Thanks to Michael Bishop for providing EcoWatch this firsthand account of what happens when a company like Trans Canada claims eminent domain on one’s property and begins building a tar sands pipeline—the southern leg of the Keystone XL. Unfortunately, this is one of many examples of corporations putting profits before human health and the environment in pursuit of extreme fossil fuel extraction. The good news is that people like Michael Bishop are fighting back.
My name is Michael Bishop and I am a landowner in Douglass, Texas in Nacogdoches County. I am the victim of eminent domain by a foreign, private corporation. I received a letter from Trans Canada in 2008 informing me that my property had been selected as a potential route for their “crude oil” pipeline. At that time, the line was to go on the eastern border of my property and would cross my creek. It was also going to adversely affect my neighbors as well.

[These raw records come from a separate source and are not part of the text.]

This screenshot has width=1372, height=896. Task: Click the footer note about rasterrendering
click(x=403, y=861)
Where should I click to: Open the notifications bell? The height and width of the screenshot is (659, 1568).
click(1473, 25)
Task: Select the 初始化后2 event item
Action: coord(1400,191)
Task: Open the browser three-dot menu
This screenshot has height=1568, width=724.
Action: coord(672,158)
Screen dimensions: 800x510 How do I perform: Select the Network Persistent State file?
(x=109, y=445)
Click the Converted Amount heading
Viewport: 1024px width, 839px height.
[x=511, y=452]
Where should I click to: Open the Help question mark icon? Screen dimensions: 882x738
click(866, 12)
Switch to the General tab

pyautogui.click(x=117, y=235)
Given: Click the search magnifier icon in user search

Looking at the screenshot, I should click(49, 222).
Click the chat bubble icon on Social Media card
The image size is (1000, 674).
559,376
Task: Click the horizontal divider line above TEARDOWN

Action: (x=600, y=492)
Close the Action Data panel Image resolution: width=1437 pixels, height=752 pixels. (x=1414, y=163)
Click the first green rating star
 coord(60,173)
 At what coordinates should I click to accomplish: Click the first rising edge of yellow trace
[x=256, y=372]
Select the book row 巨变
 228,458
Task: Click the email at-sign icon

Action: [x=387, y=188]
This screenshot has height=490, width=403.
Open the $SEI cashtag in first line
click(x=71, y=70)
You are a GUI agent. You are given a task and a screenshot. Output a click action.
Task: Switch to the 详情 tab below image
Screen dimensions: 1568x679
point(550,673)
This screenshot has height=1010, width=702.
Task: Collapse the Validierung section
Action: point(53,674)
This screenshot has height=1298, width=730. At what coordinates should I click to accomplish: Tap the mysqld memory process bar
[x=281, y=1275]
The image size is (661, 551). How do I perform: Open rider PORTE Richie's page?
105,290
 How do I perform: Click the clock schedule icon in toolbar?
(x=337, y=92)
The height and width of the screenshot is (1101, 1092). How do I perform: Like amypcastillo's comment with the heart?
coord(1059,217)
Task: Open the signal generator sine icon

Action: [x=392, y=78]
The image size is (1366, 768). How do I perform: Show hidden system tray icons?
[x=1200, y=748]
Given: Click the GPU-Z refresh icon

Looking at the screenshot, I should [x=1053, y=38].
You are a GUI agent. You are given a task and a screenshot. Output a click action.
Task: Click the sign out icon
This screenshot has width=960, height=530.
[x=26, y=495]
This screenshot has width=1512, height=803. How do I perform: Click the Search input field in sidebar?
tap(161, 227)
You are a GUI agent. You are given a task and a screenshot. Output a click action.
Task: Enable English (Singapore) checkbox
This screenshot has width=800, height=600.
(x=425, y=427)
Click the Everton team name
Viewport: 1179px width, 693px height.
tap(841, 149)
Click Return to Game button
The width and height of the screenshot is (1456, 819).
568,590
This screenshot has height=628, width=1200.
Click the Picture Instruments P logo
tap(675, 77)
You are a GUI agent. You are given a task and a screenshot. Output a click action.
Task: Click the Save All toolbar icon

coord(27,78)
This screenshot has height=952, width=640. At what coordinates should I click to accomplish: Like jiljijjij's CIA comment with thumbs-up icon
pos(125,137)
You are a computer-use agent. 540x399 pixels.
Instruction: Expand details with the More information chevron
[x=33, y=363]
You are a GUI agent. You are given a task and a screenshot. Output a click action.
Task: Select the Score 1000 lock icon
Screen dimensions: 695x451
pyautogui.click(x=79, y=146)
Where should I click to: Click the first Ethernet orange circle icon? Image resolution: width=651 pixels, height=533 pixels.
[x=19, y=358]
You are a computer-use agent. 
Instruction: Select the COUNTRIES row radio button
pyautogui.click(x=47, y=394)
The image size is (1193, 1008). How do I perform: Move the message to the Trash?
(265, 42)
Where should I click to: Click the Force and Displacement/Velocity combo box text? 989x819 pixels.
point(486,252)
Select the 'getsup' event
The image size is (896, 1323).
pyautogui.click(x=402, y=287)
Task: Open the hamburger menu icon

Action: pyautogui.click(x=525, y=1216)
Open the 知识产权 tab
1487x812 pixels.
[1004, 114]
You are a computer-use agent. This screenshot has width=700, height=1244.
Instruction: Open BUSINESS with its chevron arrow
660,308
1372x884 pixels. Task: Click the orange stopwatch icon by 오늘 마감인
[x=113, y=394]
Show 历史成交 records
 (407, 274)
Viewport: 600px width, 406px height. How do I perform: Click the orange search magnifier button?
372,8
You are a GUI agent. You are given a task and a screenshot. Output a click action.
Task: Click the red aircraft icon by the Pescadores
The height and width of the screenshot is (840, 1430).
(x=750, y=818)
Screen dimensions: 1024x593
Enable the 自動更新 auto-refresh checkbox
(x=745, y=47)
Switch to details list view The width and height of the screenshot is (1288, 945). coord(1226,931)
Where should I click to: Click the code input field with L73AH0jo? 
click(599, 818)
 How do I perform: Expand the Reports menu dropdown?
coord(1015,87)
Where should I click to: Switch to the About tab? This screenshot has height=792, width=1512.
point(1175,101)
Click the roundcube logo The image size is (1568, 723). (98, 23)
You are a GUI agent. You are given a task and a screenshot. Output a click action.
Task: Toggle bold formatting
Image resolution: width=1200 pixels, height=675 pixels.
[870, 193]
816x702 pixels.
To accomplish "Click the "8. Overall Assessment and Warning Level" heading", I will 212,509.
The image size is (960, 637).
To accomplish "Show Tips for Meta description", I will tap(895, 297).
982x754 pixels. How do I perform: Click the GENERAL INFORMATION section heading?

It was something beyond my control and I simply forgot about it until my wife woke me up one morning to let me know people were on our property. I immediately went out and confronted the trespassers who informed me they represented Trans Canada and that they were there to perform historical and archaeological evaluations and to survey the route of the proposed pipeline. I immediately told them to leave my property. They had not notified me, given me the courtesy of a phone call or knocked on my door. I was told that if I refused to allow them access to my property, I would go to jail. As a former Marine, this became a major point of anger for me and I told them that if they did not leave my property, I would call 911. They left. I did not hear anything from them for quite some time.
The western edge of my property is also away from where I raise food for my family since 1988. I was told by those two individuals that I was one of the few people in the county that had “not settled” and that Trans Canada had all of their construction permits in place and were ready to begin work. We agreed, shook hands and I left with a fairly good feeling. It’s important to remember that I refused any compensation for the right of way they were seeking.
Time went by and I had heard nothing from the two representatives from Trans Canada, so I emailed Johnston. He finally responded but informed me that the company had decided to come across my 14 acre tract (the homestead tract) instead of the “free offer” of the adjacent, adjoining six acre tract where existing pipelines already existed. I was furious and felt betrayed. His explanation was, “Your neighbor in the land behind you has a lake that we cannot bore under and therefore we had to reroute the pipeline.”
That neighbor’s lake is a small cattle “tank,” not a pond, and I couldn’t drown in it if I was trying to commit suicide. I told them to f**k off and that I would fight them.